Word and element locating data:
• • • • • • •

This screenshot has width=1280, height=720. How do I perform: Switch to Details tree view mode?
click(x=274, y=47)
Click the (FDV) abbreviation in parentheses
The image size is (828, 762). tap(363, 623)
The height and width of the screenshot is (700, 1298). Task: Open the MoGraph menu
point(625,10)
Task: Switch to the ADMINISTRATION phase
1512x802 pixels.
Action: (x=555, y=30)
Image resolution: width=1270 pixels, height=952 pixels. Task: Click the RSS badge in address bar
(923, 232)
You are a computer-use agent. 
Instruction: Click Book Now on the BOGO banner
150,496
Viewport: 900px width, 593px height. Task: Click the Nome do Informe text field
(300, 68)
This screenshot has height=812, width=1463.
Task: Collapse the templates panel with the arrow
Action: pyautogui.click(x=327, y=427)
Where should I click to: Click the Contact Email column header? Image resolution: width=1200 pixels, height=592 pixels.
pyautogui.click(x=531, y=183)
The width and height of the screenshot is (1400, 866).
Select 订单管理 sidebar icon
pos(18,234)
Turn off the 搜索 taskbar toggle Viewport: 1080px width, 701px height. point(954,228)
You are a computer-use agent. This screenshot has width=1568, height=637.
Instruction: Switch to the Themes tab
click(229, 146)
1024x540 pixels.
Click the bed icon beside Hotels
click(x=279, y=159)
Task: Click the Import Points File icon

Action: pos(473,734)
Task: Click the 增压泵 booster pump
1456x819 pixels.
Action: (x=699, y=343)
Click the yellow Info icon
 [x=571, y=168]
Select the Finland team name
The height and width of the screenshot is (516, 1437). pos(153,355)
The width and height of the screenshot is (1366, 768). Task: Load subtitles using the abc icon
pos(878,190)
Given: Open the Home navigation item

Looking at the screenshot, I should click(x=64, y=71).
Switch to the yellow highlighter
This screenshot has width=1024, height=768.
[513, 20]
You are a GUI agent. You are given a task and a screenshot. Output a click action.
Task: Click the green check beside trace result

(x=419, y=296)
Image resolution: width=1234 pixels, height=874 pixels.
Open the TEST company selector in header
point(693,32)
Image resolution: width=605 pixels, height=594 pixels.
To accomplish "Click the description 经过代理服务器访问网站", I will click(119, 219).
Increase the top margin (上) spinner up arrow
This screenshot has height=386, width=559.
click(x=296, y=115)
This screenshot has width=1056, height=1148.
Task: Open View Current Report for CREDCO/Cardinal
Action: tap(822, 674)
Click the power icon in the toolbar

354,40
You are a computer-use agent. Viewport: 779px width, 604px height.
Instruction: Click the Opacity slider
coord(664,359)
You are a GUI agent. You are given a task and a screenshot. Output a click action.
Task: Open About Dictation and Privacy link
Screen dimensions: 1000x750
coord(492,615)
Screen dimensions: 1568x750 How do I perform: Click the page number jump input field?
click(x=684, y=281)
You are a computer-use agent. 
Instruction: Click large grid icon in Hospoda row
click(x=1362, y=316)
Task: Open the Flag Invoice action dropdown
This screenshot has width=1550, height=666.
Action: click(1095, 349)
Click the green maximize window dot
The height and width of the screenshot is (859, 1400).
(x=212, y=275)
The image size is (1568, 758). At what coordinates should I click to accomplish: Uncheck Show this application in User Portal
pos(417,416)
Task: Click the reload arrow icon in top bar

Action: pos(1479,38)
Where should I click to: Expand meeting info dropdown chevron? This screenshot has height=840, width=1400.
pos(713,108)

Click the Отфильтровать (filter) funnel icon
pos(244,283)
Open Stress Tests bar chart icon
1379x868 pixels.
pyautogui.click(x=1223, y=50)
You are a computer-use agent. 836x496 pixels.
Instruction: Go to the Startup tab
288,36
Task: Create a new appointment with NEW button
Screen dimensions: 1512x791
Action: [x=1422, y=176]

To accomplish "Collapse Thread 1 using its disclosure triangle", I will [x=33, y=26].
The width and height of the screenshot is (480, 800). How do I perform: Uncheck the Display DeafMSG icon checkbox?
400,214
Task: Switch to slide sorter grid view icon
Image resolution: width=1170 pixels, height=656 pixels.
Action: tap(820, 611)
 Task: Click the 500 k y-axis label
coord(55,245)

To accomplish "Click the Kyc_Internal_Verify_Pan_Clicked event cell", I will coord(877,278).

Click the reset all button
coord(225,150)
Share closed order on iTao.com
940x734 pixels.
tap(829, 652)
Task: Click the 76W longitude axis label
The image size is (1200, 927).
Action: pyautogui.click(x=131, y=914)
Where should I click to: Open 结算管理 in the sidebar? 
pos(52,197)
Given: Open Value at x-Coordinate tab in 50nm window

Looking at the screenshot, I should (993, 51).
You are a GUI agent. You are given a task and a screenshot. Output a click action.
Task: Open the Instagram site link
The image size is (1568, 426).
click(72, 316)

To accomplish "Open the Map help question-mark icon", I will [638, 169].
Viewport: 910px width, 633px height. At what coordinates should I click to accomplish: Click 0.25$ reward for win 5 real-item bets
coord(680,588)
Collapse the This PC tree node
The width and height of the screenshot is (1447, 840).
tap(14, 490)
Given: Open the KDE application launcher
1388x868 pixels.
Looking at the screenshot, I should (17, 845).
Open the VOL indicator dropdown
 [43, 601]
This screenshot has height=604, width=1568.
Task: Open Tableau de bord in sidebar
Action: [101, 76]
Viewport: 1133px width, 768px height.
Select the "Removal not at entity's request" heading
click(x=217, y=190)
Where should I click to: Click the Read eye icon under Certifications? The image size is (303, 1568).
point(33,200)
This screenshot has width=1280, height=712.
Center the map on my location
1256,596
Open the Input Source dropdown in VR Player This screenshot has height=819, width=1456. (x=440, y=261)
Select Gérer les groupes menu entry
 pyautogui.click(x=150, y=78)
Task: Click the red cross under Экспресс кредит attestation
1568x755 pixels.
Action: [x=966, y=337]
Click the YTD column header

• • • • • • •

§ **What is needed**: Convert all the entries above into a numbered list with one item per line, leaving out any blank lines.

§ **Task output**:
1. This screenshot has width=1280, height=720. How do I perform: Switch to Details tree view mode?
2. click(x=274, y=47)
3. Click the (FDV) abbreviation in parentheses
4. The image size is (828, 762). tap(363, 623)
5. The height and width of the screenshot is (700, 1298). Task: Open the MoGraph menu
6. point(625,10)
7. Task: Switch to the ADMINISTRATION phase
8. 1512x802 pixels.
9. Action: (x=555, y=30)
10. Image resolution: width=1270 pixels, height=952 pixels. Task: Click the RSS badge in address bar
11. (923, 232)
12. You are a computer-use agent. 
13. Instruction: Click Book Now on the BOGO banner
14. 150,496
15. Viewport: 900px width, 593px height. Task: Click the Nome do Informe text field
16. (300, 68)
17. This screenshot has height=812, width=1463.
18. Task: Collapse the templates panel with the arrow
19. Action: pyautogui.click(x=327, y=427)
20. Where should I click to: Click the Contact Email column header? Image resolution: width=1200 pixels, height=592 pixels.
21. pyautogui.click(x=531, y=183)
22. The width and height of the screenshot is (1400, 866).
23. Select 订单管理 sidebar icon
24. pos(18,234)
25. Turn off the 搜索 taskbar toggle Viewport: 1080px width, 701px height. point(954,228)
26. You are a computer-use agent. This screenshot has width=1568, height=637.
27. Instruction: Switch to the Themes tab
28. click(229, 146)
29. 1024x540 pixels.
30. Click the bed icon beside Hotels
31. click(x=279, y=159)
32. Task: Click the Import Points File icon
33. Action: pos(473,734)
34. Task: Click the 增压泵 booster pump
35. 1456x819 pixels.
36. Action: (x=699, y=343)
37. Click the yellow Info icon
38.  [x=571, y=168]
39. Select the Finland team name
40. The height and width of the screenshot is (516, 1437). pos(153,355)
41. The width and height of the screenshot is (1366, 768). Task: Load subtitles using the abc icon
42. pos(878,190)
43. Given: Open the Home navigation item
44. Looking at the screenshot, I should click(x=64, y=71).
45. Switch to the yellow highlighter
46. This screenshot has width=1024, height=768.
47. [513, 20]
48. You are a GUI agent. You are given a task and a screenshot. Output a click action.
49. Task: Click the green check beside trace result
50. (x=419, y=296)
51. Image resolution: width=1234 pixels, height=874 pixels.
52. Open the TEST company selector in header
53. point(693,32)
54. Image resolution: width=605 pixels, height=594 pixels.
55. To accomplish "Click the description 经过代理服务器访问网站", I will click(119, 219).
56. Increase the top margin (上) spinner up arrow
57. This screenshot has height=386, width=559.
58. click(x=296, y=115)
59. This screenshot has width=1056, height=1148.
60. Task: Open View Current Report for CREDCO/Cardinal
61. Action: tap(822, 674)
62. Click the power icon in the toolbar
63. 354,40
64. You are a computer-use agent. Viewport: 779px width, 604px height.
65. Instruction: Click the Opacity slider
66. coord(664,359)
67. You are a GUI agent. You are given a task and a screenshot. Output a click action.
68. Task: Open About Dictation and Privacy link
69. Screen dimensions: 1000x750
70. coord(492,615)
71. Screen dimensions: 1568x750 How do I perform: Click the page number jump input field?
72. click(x=684, y=281)
73. You are a computer-use agent. 
74. Instruction: Click large grid icon in Hospoda row
75. click(x=1362, y=316)
76. Task: Open the Flag Invoice action dropdown
77. This screenshot has width=1550, height=666.
78. Action: click(1095, 349)
79. Click the green maximize window dot
80. The height and width of the screenshot is (859, 1400).
81. (x=212, y=275)
82. The image size is (1568, 758). At what coordinates should I click to accomplish: Uncheck Show this application in User Portal
83. pos(417,416)
84. Task: Click the reload arrow icon in top bar
85. Action: pos(1479,38)
86. Where should I click to: Expand meeting info dropdown chevron? This screenshot has height=840, width=1400.
87. pos(713,108)
88. Click the Отфильтровать (filter) funnel icon
89. pos(244,283)
90. Open Stress Tests bar chart icon
91. 1379x868 pixels.
92. pyautogui.click(x=1223, y=50)
93. You are a computer-use agent. 836x496 pixels.
94. Instruction: Go to the Startup tab
95. 288,36
96. Task: Create a new appointment with NEW button
97. Screen dimensions: 1512x791
98. Action: [x=1422, y=176]
99. To accomplish "Collapse Thread 1 using its disclosure triangle", I will [x=33, y=26].
100. The width and height of the screenshot is (480, 800). How do I perform: Uncheck the Display DeafMSG icon checkbox?
101. 400,214
102. Task: Switch to slide sorter grid view icon
103. Image resolution: width=1170 pixels, height=656 pixels.
104. Action: tap(820, 611)
105.  Task: Click the 500 k y-axis label
106. coord(55,245)
107. To accomplish "Click the Kyc_Internal_Verify_Pan_Clicked event cell", I will coord(877,278).
108. Click the reset all button
109. coord(225,150)
110. Share closed order on iTao.com
111. 940x734 pixels.
112. tap(829, 652)
113. Task: Click the 76W longitude axis label
114. The image size is (1200, 927).
115. Action: pyautogui.click(x=131, y=914)
116. Where should I click to: Open 结算管理 in the sidebar? 
117. pos(52,197)
118. Given: Open Value at x-Coordinate tab in 50nm window
119. Looking at the screenshot, I should (993, 51).
120. You are a GUI agent. You are given a task and a screenshot. Output a click action.
121. Task: Open the Instagram site link
122. The image size is (1568, 426).
123. click(72, 316)
124. To accomplish "Open the Map help question-mark icon", I will [638, 169].
125. Viewport: 910px width, 633px height. At what coordinates should I click to accomplish: Click 0.25$ reward for win 5 real-item bets
126. coord(680,588)
127. Collapse the This PC tree node
128. The width and height of the screenshot is (1447, 840).
129. tap(14, 490)
130. Given: Open the KDE application launcher
131. 1388x868 pixels.
132. Looking at the screenshot, I should (17, 845).
133. Open the VOL indicator dropdown
134.  [43, 601]
135. This screenshot has height=604, width=1568.
136. Task: Open Tableau de bord in sidebar
137. Action: [101, 76]
138. Viewport: 1133px width, 768px height.
139. Select the "Removal not at entity's request" heading
140. click(x=217, y=190)
141. Where should I click to: Click the Read eye icon under Certifications? The image size is (303, 1568).
142. point(33,200)
143. This screenshot has width=1280, height=712.
144. Center the map on my location
145. 1256,596
146. Open the Input Source dropdown in VR Player This screenshot has height=819, width=1456. (x=440, y=261)
147. Select Gérer les groupes menu entry
148.  pyautogui.click(x=150, y=78)
149. Task: Click the red cross under Экспресс кредит attestation
150. 1568x755 pixels.
151. Action: [x=966, y=337]
152. Click the YTD column header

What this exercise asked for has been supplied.